Through sharp lyricism and emotional honesty, Ciano delves into themes of belonging and exile, accountability and forgiveness, and the quiet damage done by historically unexamined masculinity, asking what it means to break these generational cycles without severing connection, and how healing might emerge in places where vulnerability is discouraged or denied. The result is a collection that is both unflinching and deeply humane—an urgent, resonant debut that refuses to look away.

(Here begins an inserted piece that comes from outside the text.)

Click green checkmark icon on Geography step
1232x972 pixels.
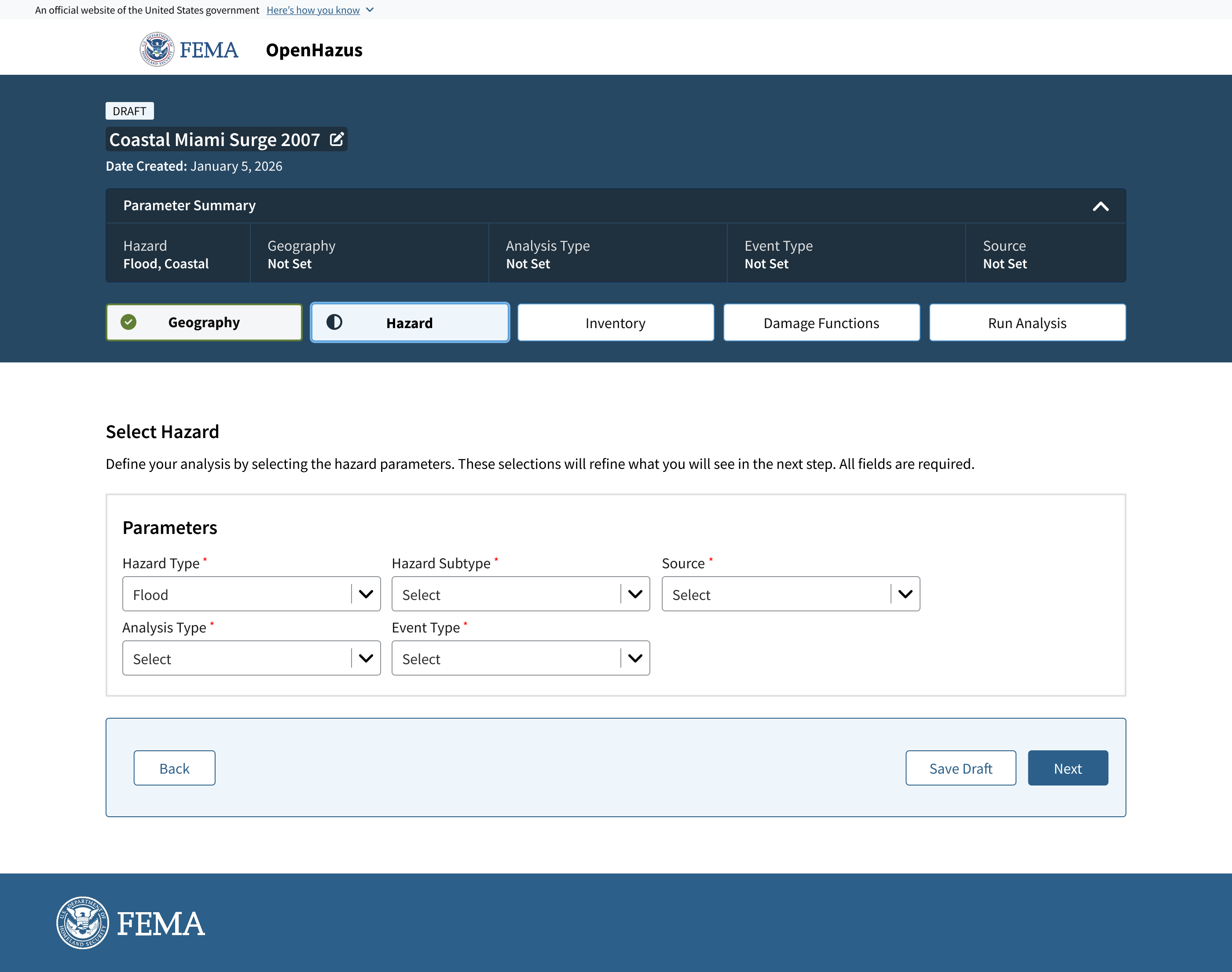(x=128, y=322)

“In this haunted and haunting book of initiations, James Ciano takes on a past and a subject matter seldom encountered in poetry—the harsh, glaring, unpoetical world of grueling masculinity. With John Keats and James Wright as two of his guides, he uses the transformative power of poetry to confront and transfigure his longstanding demons. This deeply humane collection left me shaking, shocked, and enthralled.” —Edward Hirsch, author of Stranger by Night
“James Ciano’s exquisite debut, The Committee of Men, offers striking meditations on masculinity reminiscent of B.H. Fairchild and Philip Levine. Brilliantly tender, after reading it, this collection will compel you to do as the speaker’s beloved asks: ‘Start again, from the beginning.’” —Nicole Sealey, author of The Ferguson Report: An Erasure
“In poems that slalom vertiginously between tenderness, self-reproach, an insider’s vexed relationship to toxic masculinity, and love, James Ciano portrays with great deftness a young man’s coming-of-age. ‘I never said yes, but I never said no,’ admits the speaker as he tries to understand, without making excuses for himself, a past that troubles him. Reading these wide-ranging, unpredictable poems, I find myself swept into a world of boys and men pressured to perform a certain kind of masculinity; I also find myself terribly moved by the speaker’s vivid, unsparing, and ultimately loving portraits of his family, with whom he seems both insider and outsider. The emotional depth and maturity of these poems is a remarkable achievement, one that speaks from a pact of silence rarely broken. Perhaps what I most admire is Ciano’s unwillingness to point fingers, holding himself accountable as he carries his readers into a mind aswirl with grief, longing, disbelief, and empathy.” —Catherine Barnett, author of Solutions for the Problem of Bodies in Space
“The poems in The Committee of Men reflect the raw psyche and palpable pain we find in Robert Lowell’s poetry or, more recently, in the late poems of Larry Levis; but Ciano is also echoing the kind of grace and persistence we see in Philip Levine’s poem of illness and masculinity, ‘Having Been Asked ‘What Is a Man?’ I Answer.’ I always turn to James Ciano’s work for its compassion and its intimacy.” —David St. John, from the Foreword
Season of mists and major episodes,
dewed grass, mammoth white lights
like boiled eggs above the bleachers.
Was it aberrant, the sky, against
the empty fields? I pushed my body
to the point I stopped feeling it. No,
stopped feeding it. A mania of mists.
Aberrant mind like a mammoth white
mirror. The beginning of October,
dewed grass, last gallops of light out
of the sky. If the body is not a body
is a door is a frame. Watercolored
faces over the fence. Suicide
was later, but failure thatched itself
behind my eyes. Alone inside
the empty fields October lives or dies.